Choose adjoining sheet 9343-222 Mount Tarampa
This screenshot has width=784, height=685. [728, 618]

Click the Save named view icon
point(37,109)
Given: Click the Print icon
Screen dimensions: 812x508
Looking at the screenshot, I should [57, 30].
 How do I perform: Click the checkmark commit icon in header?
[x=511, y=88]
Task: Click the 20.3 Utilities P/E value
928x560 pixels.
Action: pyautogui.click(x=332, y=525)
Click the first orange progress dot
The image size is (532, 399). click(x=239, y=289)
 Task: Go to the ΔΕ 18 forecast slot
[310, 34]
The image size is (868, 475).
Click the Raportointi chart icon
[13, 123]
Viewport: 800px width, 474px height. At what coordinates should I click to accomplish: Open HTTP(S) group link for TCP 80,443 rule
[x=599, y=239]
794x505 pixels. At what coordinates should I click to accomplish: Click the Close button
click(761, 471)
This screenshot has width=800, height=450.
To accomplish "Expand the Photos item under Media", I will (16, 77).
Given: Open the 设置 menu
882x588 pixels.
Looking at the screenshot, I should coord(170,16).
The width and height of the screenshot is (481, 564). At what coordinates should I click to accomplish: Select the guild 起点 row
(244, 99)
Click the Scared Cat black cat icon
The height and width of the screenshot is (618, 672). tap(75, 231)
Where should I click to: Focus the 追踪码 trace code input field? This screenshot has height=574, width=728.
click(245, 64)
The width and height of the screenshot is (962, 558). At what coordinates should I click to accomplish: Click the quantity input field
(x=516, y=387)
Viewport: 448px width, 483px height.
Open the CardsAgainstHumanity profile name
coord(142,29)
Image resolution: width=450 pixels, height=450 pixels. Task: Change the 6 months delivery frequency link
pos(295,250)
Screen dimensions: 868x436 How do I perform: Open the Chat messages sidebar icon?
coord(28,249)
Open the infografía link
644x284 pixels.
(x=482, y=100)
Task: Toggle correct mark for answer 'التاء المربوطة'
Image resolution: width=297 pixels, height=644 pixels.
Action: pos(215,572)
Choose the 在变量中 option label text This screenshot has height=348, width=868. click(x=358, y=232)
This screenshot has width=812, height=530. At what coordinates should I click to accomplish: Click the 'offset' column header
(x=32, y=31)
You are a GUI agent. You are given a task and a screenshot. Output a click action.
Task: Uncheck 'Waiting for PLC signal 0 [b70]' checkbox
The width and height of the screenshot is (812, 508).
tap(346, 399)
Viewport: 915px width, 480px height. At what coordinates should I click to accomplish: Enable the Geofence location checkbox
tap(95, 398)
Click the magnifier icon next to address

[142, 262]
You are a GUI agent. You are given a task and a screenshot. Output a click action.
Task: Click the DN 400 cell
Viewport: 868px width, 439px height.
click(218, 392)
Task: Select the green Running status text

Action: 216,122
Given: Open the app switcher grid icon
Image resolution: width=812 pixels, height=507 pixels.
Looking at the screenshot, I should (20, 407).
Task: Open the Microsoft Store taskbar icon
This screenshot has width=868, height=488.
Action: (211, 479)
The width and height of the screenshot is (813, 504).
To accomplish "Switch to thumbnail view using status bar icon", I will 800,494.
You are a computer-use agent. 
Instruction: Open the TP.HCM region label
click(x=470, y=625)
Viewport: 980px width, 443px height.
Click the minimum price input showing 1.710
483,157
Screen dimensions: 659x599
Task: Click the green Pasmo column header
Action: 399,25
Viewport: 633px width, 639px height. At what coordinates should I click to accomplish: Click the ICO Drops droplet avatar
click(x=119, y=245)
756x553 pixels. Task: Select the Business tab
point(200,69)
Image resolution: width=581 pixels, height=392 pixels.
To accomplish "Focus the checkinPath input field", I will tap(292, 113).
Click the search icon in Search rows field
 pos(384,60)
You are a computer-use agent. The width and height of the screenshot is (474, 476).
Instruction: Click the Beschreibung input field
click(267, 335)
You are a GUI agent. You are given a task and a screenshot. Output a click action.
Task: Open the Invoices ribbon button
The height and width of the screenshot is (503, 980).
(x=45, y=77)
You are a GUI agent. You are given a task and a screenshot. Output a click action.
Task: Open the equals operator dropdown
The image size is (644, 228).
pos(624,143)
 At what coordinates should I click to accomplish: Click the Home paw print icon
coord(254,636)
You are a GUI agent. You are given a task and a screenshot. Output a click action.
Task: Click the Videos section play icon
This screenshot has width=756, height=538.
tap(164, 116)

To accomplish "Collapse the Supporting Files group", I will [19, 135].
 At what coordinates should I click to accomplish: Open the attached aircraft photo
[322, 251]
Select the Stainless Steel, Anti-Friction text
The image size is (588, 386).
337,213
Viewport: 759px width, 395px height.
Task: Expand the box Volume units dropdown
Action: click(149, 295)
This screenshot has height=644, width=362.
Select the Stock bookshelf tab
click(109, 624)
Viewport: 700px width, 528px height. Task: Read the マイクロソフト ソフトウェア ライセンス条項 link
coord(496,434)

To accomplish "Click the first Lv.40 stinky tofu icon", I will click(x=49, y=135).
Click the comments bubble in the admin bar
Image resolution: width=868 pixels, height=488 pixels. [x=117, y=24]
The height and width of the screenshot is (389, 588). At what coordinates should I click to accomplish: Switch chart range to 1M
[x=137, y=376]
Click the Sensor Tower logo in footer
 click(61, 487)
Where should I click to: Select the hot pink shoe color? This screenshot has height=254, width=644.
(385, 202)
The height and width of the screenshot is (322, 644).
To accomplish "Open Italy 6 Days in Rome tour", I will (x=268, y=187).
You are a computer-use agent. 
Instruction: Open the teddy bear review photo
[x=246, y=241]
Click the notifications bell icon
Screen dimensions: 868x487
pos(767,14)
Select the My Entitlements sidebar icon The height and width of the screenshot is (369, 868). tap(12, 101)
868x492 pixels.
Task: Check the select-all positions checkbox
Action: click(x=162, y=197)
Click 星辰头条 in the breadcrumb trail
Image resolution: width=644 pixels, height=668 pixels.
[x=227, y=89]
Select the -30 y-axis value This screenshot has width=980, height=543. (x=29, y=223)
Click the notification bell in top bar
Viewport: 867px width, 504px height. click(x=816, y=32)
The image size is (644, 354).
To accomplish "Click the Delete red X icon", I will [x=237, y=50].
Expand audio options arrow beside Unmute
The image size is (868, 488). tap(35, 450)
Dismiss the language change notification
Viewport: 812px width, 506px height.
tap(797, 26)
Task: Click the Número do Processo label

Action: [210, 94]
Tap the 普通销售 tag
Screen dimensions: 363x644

========================================

HOW TO COMPLETE THIS TASK
Please repeat the line that contains "Viewport: 812px width, 506px height." and every line after it through the end of the material above, exactly and with nothing added.

REPLY TO THE TASK
Viewport: 812px width, 506px height.
tap(797, 26)
Task: Click the Número do Processo label

Action: [210, 94]
Tap the 普通销售 tag
Screen dimensions: 363x644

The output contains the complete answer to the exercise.